Israele e Iran

Perché l’Iran non può avere l’arma atomica

Negli anni ’80, diversi movimenti pacifisti occidentali si rivolsero ai dissidenti d’oltrecortina in cerca di sostegno alla loro petizione contro il dispiegamento dei missili Pershing II della NATO in Europa. Con loro sorpresa, molti di essi, tra cui Václav Havel, si rifiutarono di supportarli. Il dissidente ceco, in un lungo saggio del 1985, The Anatomy of Reticence, ne spiegò così il motivo: «il pericolo di guerra non è causato dalle armi in quanto tali ma dalle realtà politiche».

Era la natura dei regimi politici a preoccuparlo più di ogni missile. «Senza cittadini liberi, rispettosi e autonomi – scrisse ancora Havel – non ci possono essere nazioni libere e indipendenti. Senza la pace interna, cioè la pace tra i cittadini e tra i cittadini e il loro stato, non ci può essere garanzia di pace esterna».

Questa riflessione spiega anche perché gli Stati liberal-democratici sono legittimati a possedere armi altamente distruttive, mentre quelli dittatoriali, no.

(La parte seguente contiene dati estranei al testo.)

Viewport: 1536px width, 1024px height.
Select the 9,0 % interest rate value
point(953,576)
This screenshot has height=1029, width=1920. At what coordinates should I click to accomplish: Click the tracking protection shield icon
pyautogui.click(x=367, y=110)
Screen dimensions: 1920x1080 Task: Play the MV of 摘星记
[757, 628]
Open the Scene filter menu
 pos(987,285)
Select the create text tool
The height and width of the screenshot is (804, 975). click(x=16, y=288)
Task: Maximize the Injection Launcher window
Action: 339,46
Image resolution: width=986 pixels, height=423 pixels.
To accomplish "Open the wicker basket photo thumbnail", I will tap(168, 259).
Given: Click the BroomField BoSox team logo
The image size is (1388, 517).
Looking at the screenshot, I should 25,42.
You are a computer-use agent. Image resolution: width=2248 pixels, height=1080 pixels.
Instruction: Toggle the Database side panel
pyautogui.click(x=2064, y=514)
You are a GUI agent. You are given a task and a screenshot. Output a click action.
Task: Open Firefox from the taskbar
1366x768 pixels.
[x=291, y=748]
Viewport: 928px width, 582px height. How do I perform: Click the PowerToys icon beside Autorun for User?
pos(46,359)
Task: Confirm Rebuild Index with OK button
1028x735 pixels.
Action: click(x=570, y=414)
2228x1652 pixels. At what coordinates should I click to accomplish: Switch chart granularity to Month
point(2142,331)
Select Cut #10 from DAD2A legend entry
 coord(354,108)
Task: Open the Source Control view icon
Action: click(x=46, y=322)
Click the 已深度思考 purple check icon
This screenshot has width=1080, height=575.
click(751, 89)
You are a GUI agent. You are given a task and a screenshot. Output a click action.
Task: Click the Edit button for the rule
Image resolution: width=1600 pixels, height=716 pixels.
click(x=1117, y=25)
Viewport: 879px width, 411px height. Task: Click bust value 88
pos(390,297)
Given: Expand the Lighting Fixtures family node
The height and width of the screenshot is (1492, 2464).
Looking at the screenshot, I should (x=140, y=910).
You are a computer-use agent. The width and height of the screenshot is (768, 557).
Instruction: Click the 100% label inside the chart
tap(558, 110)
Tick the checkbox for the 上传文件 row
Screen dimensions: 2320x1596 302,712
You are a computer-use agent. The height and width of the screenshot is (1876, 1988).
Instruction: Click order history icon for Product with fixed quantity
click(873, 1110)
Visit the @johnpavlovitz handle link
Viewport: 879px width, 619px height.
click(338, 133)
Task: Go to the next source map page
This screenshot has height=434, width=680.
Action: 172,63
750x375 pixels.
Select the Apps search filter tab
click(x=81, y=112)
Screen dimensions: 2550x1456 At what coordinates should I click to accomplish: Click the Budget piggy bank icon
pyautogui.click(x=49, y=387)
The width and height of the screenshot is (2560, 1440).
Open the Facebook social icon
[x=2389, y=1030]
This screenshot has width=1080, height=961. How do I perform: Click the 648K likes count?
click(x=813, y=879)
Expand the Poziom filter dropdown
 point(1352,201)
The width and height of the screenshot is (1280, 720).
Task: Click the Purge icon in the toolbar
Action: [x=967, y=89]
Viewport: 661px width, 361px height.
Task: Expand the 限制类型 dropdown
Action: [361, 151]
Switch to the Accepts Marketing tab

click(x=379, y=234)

La pericolosità di un’arma, infatti, dipende soprattutto dalla cornice politica in cui è collocata.

Nelle democrazie, il potere è suddiviso tra diversi organi (esecutivo, legislativo, giudiziario) e soggetto a controlli incrociati. Questo sistema riduce il rischio che le armi atomiche vengano utilizzate in modo avventato o per scopi aggressivi. In una tirannia, invece, il potere è concentrato nelle mani di un singolo individuo o di un gruppo ristretto, che opera senza meccanismi di supervisione, aumentando così il pericolo di un uso indiscriminato o destabilizzante.

I leader democratici, inoltre, rispondono del loro operato davanti al popolo e alle istituzioni, fatto che li dissuade da azioni estreme. Al contrario, i regimi dittatoriali agiscono privi di quella che i politologi chiamano accountability, rendendo impossibile una effettiva opposizione a decisioni pericolose o avventate.

Il possesso di armi sofisticate, comprese quelle nucleari, è concepito dagli Stati democratici come strumento di deterrenza, non come uno mezzo di espansione o di aggressione. Le tirannie, invece, ambiscono a ottenere armi di distruzione di massa per destabilizzare l’ordine internazionale.

Nel caso specifico, la Repubblica Islamica dell’Iran è una teocrazia, ossia un governo retto da un clero che considera l’annichilimento di Israele come un momento fondamentale per accelerare la venuta del Mahdi, una misteriosa figura messianica dell’escatologia islamica, destinata ad annunciare la «Fine dei Tempi».

Gli ayatollah, a differenza dei governanti occidentali e democratici, non sono «attori razionali». Come è stato appena osservato, infatti, non perseguono obiettivi meramente «politici», bensì «teopolitici» e apocalittici. Nessun accordo o trattativa avrebbe mai modificato, né modificherà, l’intenzione degli ayatollah – che reputano un dovere religioso – di «cancellare Israele dalle carte geografiche».